Hmmmm....maybe an interesting feature would be an audible alarm for
SMART errors beyond a certain threshold. Or maybe Windows 10 should
just be clever enough to pop up an alert.
------ Original Message ------
From: "CBB - Jay Fuller" <[email protected]>
To: [email protected]
Sent: 11/14/2017 4:51:19 PM
Subject: Re: [AFMUG] computer upgrade
yes, i've heard that about SSD. Scary...
Thanks
----- Original Message -----
From:Steve Jones <mailto:[email protected]>
To:[email protected]
Sent: Tuesday, November 14, 2017 3:39 PM
Subject: Re: [AFMUG] computer upgrade
more RAM, always more RAM
but also depends on what theyre doing
thats the equivalent of my 4 or 5 year old laptop which works great
for me because i teamview into my production machine which i run dual
xeon processors, tons of RAM etc and still hang that one sometimes
We do thinkcentres for standard office type users and thinkstations
for powerusers. Lenovo has a configurator that will spec your machine
pretty well for you. We base everything on current price to decide
what to get
but memory is cheap, 16gb always keeps you in good shape with little
future need to throw sticks away to upgrade
The benefit to spinning disks is you get noise to let you know one is
dying, ssd will let you know by being dead
On Tue, Nov 14, 2017 at 3:30 PM, Lewis Bergman
<[email protected]> wrote:
Not all are SSD. I am not really good at it either but I do some
stuff for dispatch centers. We usually spec a 250GB SSD for the OS, a
1TB HDD for backups. If it is a desktop I like 16GB as it seems like
you still get memory erros if you open lots of things at once.

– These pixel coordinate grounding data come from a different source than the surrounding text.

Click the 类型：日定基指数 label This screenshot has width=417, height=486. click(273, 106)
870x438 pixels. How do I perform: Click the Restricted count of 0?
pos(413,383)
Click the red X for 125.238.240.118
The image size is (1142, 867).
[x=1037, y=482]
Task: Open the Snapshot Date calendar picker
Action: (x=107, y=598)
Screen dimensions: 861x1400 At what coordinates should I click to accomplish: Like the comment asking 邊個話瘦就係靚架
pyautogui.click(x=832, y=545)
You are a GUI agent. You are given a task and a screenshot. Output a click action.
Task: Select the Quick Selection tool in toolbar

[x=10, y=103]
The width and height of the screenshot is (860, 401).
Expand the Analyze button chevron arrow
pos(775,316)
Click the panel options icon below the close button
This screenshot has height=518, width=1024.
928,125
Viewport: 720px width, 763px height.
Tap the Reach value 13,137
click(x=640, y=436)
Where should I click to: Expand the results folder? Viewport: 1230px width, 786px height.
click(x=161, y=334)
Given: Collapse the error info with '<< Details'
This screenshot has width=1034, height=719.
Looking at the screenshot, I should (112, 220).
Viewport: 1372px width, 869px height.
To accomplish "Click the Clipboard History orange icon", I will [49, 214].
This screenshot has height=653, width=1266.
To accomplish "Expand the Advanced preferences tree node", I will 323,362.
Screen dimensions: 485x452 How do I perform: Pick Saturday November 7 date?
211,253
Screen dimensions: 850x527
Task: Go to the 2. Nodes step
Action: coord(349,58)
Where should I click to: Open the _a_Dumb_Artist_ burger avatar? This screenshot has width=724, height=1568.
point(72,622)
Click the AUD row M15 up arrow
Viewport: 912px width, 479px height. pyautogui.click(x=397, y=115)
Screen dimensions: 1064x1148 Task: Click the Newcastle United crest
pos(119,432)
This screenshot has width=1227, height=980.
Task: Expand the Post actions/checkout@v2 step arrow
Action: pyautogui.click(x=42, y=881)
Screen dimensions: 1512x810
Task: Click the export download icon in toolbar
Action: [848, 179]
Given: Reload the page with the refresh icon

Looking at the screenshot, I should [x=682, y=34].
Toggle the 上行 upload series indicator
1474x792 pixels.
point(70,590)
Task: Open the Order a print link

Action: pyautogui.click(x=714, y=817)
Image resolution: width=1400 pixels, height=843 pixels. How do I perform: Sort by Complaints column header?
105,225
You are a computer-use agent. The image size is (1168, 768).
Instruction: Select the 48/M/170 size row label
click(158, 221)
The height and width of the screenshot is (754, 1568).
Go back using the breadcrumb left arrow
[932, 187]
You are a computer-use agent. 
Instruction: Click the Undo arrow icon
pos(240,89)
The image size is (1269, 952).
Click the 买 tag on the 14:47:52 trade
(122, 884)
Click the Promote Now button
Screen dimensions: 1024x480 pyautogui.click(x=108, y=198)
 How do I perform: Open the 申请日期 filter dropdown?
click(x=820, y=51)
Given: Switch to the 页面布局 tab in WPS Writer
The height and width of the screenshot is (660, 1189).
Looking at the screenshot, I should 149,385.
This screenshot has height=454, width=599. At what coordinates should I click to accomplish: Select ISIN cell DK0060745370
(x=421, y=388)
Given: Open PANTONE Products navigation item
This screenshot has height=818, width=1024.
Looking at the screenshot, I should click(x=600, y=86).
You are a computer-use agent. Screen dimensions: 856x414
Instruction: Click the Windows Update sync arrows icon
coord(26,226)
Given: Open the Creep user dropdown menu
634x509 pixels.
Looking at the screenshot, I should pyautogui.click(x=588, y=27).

On Tue, Nov 14, 2017 at 3:24 PM CBB - Jay Fuller
<[email protected]> wrote:
a client of mine is looking at some new computers for their office.
they've run the specs by me - - i'm not as up on this stuff as i
used to be.
would you change anything?
SFF
1 x Core i7 7700 / 3.6 GHz
RAM 8 GB
HDD 1 TB
DVD-Writer
HD Graphics 630
GigE
Win 10 Pro 64-bit
The graphics look odd - but i assume they're onboard.
What do ya'll think of solid state drives now vs. regular hard
disks?
I assume its all solid state now?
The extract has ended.